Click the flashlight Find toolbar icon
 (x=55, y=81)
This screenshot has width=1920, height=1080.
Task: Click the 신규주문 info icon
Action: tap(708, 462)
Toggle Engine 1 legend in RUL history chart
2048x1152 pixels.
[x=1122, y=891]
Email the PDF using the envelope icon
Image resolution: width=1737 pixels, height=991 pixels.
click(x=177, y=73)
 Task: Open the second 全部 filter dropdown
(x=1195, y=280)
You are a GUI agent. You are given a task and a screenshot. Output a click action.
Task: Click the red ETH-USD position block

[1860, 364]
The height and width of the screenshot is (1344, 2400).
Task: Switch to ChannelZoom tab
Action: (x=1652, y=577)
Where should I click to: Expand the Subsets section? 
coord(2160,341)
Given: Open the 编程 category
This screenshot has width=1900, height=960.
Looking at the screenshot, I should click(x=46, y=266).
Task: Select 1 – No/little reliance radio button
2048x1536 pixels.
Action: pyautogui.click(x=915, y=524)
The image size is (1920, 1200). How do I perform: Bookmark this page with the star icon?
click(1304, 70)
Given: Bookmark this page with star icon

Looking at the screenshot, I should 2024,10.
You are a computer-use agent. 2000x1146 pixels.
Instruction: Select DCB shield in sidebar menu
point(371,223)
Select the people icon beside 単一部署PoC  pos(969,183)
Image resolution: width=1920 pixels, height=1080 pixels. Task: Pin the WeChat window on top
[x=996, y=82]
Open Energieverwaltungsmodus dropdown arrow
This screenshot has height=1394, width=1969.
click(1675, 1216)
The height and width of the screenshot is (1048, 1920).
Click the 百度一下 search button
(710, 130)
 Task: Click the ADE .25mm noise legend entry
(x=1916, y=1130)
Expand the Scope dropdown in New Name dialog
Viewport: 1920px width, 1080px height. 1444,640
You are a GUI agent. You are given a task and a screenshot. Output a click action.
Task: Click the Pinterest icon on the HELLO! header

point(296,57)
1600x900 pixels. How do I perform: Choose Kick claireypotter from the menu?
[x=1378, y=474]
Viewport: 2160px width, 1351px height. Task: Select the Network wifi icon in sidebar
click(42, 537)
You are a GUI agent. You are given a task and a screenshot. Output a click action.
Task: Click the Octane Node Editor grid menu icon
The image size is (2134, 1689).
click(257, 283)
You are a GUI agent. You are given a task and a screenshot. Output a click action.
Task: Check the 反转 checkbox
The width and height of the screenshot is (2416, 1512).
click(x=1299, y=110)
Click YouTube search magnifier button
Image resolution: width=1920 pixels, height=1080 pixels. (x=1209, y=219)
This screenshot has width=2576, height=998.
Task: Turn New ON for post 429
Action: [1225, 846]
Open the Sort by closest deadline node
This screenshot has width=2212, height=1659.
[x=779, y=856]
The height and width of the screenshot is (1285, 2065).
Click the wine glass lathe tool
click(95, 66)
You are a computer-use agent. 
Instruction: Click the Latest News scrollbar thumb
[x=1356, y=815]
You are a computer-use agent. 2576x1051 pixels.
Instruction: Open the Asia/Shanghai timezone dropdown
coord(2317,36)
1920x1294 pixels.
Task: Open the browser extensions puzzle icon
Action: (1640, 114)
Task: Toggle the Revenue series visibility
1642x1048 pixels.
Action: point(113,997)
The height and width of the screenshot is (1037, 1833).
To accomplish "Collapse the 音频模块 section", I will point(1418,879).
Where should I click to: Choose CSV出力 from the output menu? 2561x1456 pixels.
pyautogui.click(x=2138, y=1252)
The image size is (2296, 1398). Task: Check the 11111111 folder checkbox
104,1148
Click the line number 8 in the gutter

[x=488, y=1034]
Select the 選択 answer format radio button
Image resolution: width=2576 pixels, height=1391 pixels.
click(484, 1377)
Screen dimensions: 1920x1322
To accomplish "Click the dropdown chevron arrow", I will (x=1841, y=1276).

Task:
Word for word, write out every record in the listing.

Solution for this exercise:
Click the flashlight Find toolbar icon
 (x=55, y=81)
This screenshot has width=1920, height=1080.
Task: Click the 신규주문 info icon
Action: tap(708, 462)
Toggle Engine 1 legend in RUL history chart
2048x1152 pixels.
[x=1122, y=891]
Email the PDF using the envelope icon
Image resolution: width=1737 pixels, height=991 pixels.
click(x=177, y=73)
 Task: Open the second 全部 filter dropdown
(x=1195, y=280)
You are a GUI agent. You are given a task and a screenshot. Output a click action.
Task: Click the red ETH-USD position block

[1860, 364]
The height and width of the screenshot is (1344, 2400).
Task: Switch to ChannelZoom tab
Action: (x=1652, y=577)
Where should I click to: Expand the Subsets section? 
coord(2160,341)
Given: Open the 编程 category
This screenshot has width=1900, height=960.
Looking at the screenshot, I should click(x=46, y=266).
Task: Select 1 – No/little reliance radio button
2048x1536 pixels.
Action: pyautogui.click(x=915, y=524)
The image size is (1920, 1200). How do I perform: Bookmark this page with the star icon?
click(1304, 70)
Given: Bookmark this page with star icon

Looking at the screenshot, I should 2024,10.
You are a computer-use agent. 2000x1146 pixels.
Instruction: Select DCB shield in sidebar menu
point(371,223)
Select the people icon beside 単一部署PoC  pos(969,183)
Image resolution: width=1920 pixels, height=1080 pixels. Task: Pin the WeChat window on top
[x=996, y=82]
Open Energieverwaltungsmodus dropdown arrow
This screenshot has height=1394, width=1969.
click(1675, 1216)
The height and width of the screenshot is (1048, 1920).
Click the 百度一下 search button
(710, 130)
 Task: Click the ADE .25mm noise legend entry
(x=1916, y=1130)
Expand the Scope dropdown in New Name dialog
Viewport: 1920px width, 1080px height. 1444,640
You are a GUI agent. You are given a task and a screenshot. Output a click action.
Task: Click the Pinterest icon on the HELLO! header

point(296,57)
1600x900 pixels. How do I perform: Choose Kick claireypotter from the menu?
[x=1378, y=474]
Viewport: 2160px width, 1351px height. Task: Select the Network wifi icon in sidebar
click(42, 537)
You are a GUI agent. You are given a task and a screenshot. Output a click action.
Task: Click the Octane Node Editor grid menu icon
The image size is (2134, 1689).
click(257, 283)
You are a GUI agent. You are given a task and a screenshot. Output a click action.
Task: Check the 反转 checkbox
The width and height of the screenshot is (2416, 1512).
click(x=1299, y=110)
Click YouTube search magnifier button
Image resolution: width=1920 pixels, height=1080 pixels. (x=1209, y=219)
This screenshot has width=2576, height=998.
Task: Turn New ON for post 429
Action: [1225, 846]
Open the Sort by closest deadline node
This screenshot has width=2212, height=1659.
[x=779, y=856]
The height and width of the screenshot is (1285, 2065).
Click the wine glass lathe tool
click(95, 66)
You are a computer-use agent. 
Instruction: Click the Latest News scrollbar thumb
[x=1356, y=815]
You are a computer-use agent. 2576x1051 pixels.
Instruction: Open the Asia/Shanghai timezone dropdown
coord(2317,36)
1920x1294 pixels.
Task: Open the browser extensions puzzle icon
Action: (1640, 114)
Task: Toggle the Revenue series visibility
1642x1048 pixels.
Action: point(113,997)
The height and width of the screenshot is (1037, 1833).
To accomplish "Collapse the 音频模块 section", I will point(1418,879).
Where should I click to: Choose CSV出力 from the output menu? 2561x1456 pixels.
pyautogui.click(x=2138, y=1252)
The image size is (2296, 1398). Task: Check the 11111111 folder checkbox
104,1148
Click the line number 8 in the gutter

[x=488, y=1034]
Select the 選択 answer format radio button
Image resolution: width=2576 pixels, height=1391 pixels.
click(484, 1377)
Screen dimensions: 1920x1322
To accomplish "Click the dropdown chevron arrow", I will (x=1841, y=1276).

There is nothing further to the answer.